L. Hunter Lovins (née Sheldon, born February 26, 1950, in Middlebury, Vermont) is an American environmentalist, author, sustainable development proponent, co-founder of Rocky Mountain Institute, and president of the nonprofit organization Natural Capitalism Solutions.

==Education and career==
Lovins received an undergraduate degree in sociology and political science from Pitzer College in 1972, and a J.D. from Loyola Law School in 1975.

A practicing attorney (member of the State Bar of California), Lovins helped establish the urban forestry and environmental education group California Conservation Project (Tree People), and was their assistant director for about six years. She served as policy adviser for Friends of the Earth under David Brower.

In 1982, Hunter Lovins and Amory Lovins co-founded Rocky Mountain Institute in Snowmass, Colorado. They initially ran the research foundation out of their home and referred to it as a "think-and-do-tank". Hunter Lovins served as RMI's CEO for strategy until 2002.

Lovins has taught at several universities including Dartmouth College, where she was a Henry R. Luce visiting professor, and the Bainbridge Graduate Institute's Pinchot University, which became Presidio Graduate School in 2016.

In 2013, Hunter served as a mentor for Unreasonable at Sea, a technology business accelerator for social entrepreneurs seeking to scale their ventures in international markets, founded by Unreasonable Group, Semester at Sea, and Stanford University’s Hasso Plattner Institute of Design.

Lovins is a founding professor of the MBA in sustainability at Bard College, where she serves as a faculty member.

Lovins has addressed major gatherings such as the World Economic Forum, the United States Congress, and the World Summit on Sustainable Development. She has also done consulting for citizens’ groups, governments, and corporations.

Lovins is credited with coining the phrase global weirding—a play on the term global warming—in the early 2000s. The phrase describes weather phenomena that had not previously been seen.

==Awards and recognition==
In 1983, she and Amory Lovins were awarded the Right Livelihood Award for "pioneering soft energy paths for global security."

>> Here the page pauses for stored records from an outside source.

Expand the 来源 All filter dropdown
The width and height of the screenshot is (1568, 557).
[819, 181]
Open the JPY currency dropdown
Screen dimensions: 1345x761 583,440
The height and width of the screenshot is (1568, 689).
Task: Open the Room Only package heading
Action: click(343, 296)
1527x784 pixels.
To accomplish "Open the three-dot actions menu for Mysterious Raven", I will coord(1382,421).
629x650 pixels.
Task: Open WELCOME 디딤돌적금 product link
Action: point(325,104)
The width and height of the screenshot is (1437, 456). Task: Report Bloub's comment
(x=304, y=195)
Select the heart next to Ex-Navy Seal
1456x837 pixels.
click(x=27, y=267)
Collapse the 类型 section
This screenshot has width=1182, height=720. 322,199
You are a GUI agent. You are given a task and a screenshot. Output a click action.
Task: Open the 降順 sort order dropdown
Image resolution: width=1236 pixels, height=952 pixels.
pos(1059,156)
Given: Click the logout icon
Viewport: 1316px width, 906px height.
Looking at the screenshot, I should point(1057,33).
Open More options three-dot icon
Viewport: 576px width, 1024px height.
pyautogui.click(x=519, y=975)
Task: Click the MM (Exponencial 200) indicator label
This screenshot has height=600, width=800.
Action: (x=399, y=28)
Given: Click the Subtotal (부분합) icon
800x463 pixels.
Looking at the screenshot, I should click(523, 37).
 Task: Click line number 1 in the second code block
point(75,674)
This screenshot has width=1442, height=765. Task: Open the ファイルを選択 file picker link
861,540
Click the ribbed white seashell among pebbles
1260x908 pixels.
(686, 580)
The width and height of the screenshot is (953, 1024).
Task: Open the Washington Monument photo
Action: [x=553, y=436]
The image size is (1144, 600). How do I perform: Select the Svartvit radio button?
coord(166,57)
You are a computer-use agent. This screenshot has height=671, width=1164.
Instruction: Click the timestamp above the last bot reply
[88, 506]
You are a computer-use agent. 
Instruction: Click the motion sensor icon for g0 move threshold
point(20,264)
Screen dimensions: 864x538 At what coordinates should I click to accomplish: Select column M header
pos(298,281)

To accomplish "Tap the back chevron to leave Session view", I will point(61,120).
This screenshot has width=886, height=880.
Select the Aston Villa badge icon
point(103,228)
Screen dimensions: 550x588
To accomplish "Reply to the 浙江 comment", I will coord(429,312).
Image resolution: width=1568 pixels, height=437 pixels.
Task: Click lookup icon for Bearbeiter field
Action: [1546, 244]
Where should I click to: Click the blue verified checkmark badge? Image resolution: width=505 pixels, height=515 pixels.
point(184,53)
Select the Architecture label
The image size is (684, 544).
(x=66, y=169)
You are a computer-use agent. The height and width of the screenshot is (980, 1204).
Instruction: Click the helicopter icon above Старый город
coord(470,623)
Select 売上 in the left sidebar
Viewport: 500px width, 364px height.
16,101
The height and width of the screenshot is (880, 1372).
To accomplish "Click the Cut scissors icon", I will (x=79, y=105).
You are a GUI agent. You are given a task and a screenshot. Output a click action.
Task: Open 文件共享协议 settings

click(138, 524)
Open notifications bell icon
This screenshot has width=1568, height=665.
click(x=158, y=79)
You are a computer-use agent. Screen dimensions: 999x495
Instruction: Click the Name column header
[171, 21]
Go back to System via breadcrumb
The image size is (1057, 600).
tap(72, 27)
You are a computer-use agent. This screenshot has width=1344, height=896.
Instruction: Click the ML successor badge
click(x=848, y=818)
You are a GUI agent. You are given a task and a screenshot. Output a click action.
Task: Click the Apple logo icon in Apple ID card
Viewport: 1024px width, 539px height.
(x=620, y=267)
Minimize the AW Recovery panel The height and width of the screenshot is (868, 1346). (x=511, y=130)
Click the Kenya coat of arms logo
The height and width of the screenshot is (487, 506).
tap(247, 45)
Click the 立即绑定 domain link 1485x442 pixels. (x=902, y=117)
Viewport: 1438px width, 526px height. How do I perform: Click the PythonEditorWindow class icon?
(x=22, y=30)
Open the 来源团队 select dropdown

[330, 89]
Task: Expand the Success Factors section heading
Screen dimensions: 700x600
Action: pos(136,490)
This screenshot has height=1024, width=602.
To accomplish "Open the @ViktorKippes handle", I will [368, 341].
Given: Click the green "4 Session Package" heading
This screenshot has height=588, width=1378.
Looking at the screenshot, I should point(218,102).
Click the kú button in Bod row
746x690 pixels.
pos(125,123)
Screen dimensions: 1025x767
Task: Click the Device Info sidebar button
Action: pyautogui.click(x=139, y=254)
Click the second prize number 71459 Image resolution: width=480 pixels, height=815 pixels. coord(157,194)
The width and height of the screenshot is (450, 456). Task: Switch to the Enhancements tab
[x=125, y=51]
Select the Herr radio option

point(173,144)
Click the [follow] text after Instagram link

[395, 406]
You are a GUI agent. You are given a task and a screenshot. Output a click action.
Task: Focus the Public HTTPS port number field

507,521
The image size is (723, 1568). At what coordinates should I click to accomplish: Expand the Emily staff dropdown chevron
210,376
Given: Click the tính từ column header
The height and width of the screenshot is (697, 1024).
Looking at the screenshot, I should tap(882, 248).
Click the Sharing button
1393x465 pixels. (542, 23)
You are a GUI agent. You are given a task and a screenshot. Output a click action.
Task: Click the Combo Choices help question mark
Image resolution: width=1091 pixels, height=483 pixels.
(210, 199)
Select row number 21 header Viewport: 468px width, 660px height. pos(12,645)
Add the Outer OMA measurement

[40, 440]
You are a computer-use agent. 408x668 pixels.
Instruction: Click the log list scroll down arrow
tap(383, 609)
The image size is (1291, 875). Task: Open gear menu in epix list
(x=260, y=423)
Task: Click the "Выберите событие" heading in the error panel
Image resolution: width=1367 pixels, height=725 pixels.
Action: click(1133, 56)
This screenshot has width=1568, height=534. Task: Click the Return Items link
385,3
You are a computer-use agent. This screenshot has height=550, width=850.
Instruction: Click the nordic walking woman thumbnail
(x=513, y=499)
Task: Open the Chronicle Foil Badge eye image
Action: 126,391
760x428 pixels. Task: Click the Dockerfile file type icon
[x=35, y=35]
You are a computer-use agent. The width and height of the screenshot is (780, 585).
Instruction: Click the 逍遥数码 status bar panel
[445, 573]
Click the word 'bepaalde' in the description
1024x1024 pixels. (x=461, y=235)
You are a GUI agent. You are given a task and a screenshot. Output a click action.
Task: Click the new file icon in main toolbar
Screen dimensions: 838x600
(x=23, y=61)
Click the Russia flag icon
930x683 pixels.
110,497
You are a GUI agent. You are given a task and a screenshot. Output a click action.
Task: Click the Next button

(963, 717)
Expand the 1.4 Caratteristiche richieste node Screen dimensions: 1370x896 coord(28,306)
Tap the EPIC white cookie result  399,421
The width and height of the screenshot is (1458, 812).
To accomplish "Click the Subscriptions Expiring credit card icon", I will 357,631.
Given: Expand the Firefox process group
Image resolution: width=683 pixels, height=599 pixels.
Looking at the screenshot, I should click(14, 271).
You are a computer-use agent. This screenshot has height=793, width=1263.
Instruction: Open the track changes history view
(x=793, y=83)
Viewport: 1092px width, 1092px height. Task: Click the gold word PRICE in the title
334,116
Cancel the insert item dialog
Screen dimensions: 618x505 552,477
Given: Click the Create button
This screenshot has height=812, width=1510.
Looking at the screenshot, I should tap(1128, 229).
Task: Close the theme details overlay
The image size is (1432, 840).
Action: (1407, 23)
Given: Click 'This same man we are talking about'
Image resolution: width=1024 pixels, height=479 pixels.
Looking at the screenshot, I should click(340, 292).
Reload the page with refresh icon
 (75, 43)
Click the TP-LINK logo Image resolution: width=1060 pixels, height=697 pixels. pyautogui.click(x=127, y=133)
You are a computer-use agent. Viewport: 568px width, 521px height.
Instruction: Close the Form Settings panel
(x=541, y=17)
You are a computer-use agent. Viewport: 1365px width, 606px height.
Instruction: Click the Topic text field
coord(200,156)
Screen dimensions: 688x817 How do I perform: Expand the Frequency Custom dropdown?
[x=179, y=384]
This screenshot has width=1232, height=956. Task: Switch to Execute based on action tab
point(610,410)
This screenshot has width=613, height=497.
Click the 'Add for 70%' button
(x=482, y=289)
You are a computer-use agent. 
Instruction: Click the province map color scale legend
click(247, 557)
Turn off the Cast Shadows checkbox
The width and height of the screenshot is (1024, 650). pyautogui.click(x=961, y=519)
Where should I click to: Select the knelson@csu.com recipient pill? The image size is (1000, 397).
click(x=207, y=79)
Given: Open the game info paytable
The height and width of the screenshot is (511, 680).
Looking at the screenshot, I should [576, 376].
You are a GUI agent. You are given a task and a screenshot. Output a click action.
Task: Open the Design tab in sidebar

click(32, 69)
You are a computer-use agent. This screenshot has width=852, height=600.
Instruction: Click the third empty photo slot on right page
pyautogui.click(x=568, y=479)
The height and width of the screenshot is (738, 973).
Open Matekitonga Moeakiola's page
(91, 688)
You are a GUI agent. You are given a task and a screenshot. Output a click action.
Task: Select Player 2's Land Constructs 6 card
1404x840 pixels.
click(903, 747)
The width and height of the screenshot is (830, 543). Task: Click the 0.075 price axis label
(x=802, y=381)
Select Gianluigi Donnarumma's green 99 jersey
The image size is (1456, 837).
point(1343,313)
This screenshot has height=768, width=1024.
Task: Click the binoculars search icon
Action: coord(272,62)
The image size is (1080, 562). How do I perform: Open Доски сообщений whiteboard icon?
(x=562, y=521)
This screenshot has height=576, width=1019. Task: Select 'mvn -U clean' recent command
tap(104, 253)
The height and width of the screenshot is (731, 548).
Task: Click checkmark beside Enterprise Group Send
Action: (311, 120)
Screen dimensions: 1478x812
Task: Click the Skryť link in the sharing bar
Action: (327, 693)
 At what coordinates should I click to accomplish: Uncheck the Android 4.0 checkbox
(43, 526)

Lovins received a 1993 Nissan Award for an article on the Hypercar. The Lindbergh Foundation recognized her with the 1999 Lindbergh Award for "outstanding achievements in energy and environmental practice and policy." Lovins received a Leadership in Business Award at the Natural Business Conference in June 2001 for her work in the lifestyles of health and sustainability (LOHAS) industry.

She received Loyola Law School’s Alumni Association Board of Governors Recognition Award in 2000. The following year, Lovins and her Natural Capitalism co-authors were recognized with a Shingo Prize for manufacturing research. In 2005, she received the Distinguished Alumni Award of Pitzer College.

Time magazine featured Lovins in 2000 as one of their "Heroes for the Planet".

==Personal life==
In 1979, Hunter married Amory Lovins. The couple separated in 1989 and divorced in 1999.

==Publications==
Lovins co-authored the following books:
- Energy/War, Breaking the Nuclear Link (1981)
- Brittle Power: Energy Strategy for National Security (1982)
- Least-Cost Energy: Solving the CO2 Problem (1981)
- The First Nuclear World War: A Strategy for Preventing Nuclear Wars and the Spread of Nuclear Weapons (1983)
- Energy Unbound: A Fable for America's Future (1986)
- Green Development: Green Development: Integrating Ecology and Real Estate (1998)
- Factor 4: Doubling Wealth - Halving Resource Use and Least Cost Energy with Ernst Ulrich von Weizsäcker (1998)
- Natural Capitalism: Creating the Next Industrial Revolution (1999)
- Climate Capitalism: Capitalism in the Age of Climate Change (2011)
- The Way Out: Kickstarting Capitalism to Save Our Economic Ass (2012)
- Creating a Lean and Green Business System: Techniques for Improving Profits and Sustainability (2013)
- A Finer Future: Creating an Economy in Service to Life with Stewart Wallis, Anders Wijkman, John B. Fullerton (2018)

Lovins has also written articles for Unreasonable Group's online hub focused on social entrepreneurship.